**What this task involves:**
Determine how many lines in the entries contain the word "page", and give that number with no other text.

Extracted data entries:
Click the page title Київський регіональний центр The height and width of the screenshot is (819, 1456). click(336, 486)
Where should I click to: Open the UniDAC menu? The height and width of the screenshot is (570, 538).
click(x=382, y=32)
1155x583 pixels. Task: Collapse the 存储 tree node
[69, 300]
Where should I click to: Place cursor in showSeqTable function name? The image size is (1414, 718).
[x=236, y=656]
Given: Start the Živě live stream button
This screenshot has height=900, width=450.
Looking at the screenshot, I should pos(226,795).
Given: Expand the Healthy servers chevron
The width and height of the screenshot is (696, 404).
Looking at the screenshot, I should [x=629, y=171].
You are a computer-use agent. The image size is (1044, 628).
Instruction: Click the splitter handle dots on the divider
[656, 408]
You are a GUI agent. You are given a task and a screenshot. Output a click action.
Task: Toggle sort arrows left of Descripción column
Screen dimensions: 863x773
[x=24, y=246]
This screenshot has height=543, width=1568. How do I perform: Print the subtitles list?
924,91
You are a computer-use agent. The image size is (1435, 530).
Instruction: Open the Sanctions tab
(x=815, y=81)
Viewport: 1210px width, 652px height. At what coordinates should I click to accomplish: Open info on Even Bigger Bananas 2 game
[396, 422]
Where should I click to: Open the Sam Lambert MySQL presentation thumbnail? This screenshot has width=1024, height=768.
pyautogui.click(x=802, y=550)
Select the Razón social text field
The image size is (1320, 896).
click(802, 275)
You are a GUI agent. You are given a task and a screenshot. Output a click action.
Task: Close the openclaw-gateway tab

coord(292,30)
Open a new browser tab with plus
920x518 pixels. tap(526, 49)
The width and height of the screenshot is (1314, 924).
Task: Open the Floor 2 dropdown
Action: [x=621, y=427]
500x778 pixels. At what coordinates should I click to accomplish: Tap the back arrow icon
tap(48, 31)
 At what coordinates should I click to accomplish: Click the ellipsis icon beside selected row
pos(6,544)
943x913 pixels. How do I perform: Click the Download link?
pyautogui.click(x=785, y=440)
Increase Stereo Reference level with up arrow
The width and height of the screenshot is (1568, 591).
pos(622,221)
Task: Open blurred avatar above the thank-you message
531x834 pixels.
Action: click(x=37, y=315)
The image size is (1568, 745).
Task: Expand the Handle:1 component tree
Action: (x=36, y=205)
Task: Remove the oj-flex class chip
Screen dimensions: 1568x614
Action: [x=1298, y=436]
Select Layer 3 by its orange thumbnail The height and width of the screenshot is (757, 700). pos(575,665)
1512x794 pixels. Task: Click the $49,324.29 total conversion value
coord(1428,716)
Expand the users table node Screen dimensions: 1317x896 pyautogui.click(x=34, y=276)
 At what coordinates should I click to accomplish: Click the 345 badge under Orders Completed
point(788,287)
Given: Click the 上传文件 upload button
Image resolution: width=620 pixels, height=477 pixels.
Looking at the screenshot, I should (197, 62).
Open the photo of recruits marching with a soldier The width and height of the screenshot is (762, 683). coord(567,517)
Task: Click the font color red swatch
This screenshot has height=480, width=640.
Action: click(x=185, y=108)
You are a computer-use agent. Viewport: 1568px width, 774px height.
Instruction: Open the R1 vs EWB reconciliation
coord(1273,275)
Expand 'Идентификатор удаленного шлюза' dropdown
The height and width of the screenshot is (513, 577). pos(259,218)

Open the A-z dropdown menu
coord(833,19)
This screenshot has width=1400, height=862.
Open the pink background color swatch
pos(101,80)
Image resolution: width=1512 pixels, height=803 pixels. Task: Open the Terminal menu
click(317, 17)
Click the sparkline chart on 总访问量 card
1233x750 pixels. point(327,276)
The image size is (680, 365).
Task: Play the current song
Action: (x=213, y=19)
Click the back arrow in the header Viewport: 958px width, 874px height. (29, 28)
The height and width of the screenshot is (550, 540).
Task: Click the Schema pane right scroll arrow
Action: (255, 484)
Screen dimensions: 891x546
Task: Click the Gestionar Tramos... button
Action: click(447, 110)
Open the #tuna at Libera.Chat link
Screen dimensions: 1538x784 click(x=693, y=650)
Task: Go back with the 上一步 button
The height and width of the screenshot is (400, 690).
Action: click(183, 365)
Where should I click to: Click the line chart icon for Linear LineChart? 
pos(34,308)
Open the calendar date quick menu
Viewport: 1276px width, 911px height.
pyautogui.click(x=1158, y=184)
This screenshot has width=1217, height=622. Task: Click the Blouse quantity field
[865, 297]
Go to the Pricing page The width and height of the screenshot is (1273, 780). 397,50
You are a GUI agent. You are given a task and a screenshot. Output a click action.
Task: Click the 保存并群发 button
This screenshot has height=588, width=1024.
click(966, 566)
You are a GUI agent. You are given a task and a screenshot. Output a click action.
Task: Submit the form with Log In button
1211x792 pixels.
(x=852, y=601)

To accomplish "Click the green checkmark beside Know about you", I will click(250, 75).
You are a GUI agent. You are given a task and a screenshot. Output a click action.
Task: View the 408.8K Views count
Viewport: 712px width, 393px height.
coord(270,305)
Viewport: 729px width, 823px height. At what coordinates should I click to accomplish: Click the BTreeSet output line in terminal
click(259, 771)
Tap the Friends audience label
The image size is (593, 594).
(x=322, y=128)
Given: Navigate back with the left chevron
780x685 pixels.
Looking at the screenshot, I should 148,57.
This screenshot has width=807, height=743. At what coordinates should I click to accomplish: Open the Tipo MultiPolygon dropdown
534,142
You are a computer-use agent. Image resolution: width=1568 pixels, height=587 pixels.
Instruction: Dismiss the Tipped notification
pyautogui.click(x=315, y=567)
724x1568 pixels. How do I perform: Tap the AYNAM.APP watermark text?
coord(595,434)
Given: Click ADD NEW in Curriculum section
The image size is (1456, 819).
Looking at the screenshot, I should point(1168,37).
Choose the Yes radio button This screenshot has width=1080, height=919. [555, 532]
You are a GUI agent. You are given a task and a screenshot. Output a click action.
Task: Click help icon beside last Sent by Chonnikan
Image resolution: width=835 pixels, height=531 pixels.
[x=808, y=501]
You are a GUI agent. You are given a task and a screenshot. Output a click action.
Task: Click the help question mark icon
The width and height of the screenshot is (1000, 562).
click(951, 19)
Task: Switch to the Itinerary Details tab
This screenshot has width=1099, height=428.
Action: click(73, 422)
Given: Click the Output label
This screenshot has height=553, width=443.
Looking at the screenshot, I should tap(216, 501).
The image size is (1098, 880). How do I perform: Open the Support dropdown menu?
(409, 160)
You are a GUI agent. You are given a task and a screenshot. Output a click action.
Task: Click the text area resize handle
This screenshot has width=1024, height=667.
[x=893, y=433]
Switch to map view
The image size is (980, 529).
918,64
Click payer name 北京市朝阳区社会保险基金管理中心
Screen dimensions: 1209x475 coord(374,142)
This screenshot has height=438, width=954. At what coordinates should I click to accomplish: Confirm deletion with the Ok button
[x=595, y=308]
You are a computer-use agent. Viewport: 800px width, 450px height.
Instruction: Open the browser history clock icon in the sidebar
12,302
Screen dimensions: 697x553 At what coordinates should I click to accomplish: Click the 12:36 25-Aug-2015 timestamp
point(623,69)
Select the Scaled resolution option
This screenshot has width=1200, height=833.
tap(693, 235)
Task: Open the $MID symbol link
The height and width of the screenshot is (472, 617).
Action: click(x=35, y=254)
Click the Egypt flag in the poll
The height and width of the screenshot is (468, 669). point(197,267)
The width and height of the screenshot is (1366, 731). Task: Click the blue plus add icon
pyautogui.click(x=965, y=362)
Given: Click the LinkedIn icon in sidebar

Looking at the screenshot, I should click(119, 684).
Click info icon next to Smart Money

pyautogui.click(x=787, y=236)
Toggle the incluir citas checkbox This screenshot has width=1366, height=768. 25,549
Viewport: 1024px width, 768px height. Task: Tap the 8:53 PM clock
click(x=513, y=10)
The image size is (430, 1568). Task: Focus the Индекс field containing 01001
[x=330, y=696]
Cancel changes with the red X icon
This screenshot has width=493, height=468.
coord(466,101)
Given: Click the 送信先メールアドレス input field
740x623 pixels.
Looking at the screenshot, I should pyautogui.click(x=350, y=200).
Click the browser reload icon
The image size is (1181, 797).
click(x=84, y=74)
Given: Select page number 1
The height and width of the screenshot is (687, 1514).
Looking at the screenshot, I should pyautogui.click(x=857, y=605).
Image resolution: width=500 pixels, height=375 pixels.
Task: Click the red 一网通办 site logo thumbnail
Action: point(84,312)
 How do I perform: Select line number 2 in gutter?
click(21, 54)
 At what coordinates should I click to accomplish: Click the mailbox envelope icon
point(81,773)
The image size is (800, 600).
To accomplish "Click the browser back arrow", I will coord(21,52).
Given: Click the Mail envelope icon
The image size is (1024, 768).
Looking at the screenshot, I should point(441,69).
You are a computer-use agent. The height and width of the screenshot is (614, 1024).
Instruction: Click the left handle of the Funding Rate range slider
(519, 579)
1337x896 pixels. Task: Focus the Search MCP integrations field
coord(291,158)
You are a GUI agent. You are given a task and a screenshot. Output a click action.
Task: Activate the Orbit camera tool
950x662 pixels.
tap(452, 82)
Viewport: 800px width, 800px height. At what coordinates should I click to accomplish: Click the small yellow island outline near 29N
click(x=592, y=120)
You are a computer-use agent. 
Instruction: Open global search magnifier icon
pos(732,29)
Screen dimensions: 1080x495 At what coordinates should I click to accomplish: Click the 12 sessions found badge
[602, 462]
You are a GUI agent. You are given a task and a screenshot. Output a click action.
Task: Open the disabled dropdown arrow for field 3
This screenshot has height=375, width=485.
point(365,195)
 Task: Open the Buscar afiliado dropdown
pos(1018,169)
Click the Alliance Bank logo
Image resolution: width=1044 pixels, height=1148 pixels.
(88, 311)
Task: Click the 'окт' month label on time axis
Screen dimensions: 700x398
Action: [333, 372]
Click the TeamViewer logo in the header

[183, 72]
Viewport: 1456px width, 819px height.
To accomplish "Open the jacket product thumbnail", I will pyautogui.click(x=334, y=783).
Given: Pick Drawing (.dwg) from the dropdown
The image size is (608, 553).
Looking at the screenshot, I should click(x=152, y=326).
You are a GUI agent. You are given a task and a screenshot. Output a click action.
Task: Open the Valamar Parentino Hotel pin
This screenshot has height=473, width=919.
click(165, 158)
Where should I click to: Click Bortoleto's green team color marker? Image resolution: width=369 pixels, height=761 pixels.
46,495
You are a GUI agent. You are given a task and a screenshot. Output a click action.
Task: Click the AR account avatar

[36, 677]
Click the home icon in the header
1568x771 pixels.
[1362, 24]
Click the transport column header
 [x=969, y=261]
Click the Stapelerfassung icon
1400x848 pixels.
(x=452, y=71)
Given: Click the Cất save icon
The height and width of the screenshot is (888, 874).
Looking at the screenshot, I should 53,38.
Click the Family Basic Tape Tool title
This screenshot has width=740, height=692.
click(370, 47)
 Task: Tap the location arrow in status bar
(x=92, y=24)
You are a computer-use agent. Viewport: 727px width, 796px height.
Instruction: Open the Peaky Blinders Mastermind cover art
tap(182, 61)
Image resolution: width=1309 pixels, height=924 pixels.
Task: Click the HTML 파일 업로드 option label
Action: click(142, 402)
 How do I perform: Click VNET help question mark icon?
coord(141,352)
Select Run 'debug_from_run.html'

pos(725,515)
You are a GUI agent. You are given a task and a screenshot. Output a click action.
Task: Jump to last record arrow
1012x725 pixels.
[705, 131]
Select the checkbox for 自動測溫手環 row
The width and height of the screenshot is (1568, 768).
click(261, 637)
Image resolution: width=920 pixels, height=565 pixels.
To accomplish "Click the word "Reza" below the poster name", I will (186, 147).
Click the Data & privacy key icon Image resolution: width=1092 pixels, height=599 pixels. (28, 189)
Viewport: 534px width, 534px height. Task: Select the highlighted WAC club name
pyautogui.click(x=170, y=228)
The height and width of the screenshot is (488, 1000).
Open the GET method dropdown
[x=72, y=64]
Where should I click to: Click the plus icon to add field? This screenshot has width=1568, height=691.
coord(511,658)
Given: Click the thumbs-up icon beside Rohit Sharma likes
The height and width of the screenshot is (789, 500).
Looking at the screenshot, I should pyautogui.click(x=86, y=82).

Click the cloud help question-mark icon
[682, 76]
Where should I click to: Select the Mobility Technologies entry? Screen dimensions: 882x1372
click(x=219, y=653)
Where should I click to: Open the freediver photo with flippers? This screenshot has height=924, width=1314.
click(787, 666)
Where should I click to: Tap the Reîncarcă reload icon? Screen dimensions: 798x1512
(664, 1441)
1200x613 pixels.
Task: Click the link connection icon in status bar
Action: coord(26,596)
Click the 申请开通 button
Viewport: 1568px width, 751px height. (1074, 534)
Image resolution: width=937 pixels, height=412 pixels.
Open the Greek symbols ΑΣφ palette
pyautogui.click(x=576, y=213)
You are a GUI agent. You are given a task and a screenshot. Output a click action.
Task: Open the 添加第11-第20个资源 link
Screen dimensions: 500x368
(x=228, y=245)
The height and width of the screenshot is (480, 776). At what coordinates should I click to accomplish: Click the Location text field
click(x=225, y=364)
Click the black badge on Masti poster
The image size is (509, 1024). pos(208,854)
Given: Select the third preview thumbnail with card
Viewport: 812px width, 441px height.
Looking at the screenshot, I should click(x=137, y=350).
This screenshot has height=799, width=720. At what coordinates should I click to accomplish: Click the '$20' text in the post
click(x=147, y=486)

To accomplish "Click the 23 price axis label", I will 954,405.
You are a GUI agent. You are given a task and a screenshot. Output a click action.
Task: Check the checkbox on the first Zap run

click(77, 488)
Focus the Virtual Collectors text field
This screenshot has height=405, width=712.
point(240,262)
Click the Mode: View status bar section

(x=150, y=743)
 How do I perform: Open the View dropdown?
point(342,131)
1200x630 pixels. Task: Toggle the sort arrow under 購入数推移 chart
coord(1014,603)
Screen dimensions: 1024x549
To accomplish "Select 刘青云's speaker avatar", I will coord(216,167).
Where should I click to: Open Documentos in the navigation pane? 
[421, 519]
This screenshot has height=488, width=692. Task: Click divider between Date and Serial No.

**Written response:**
3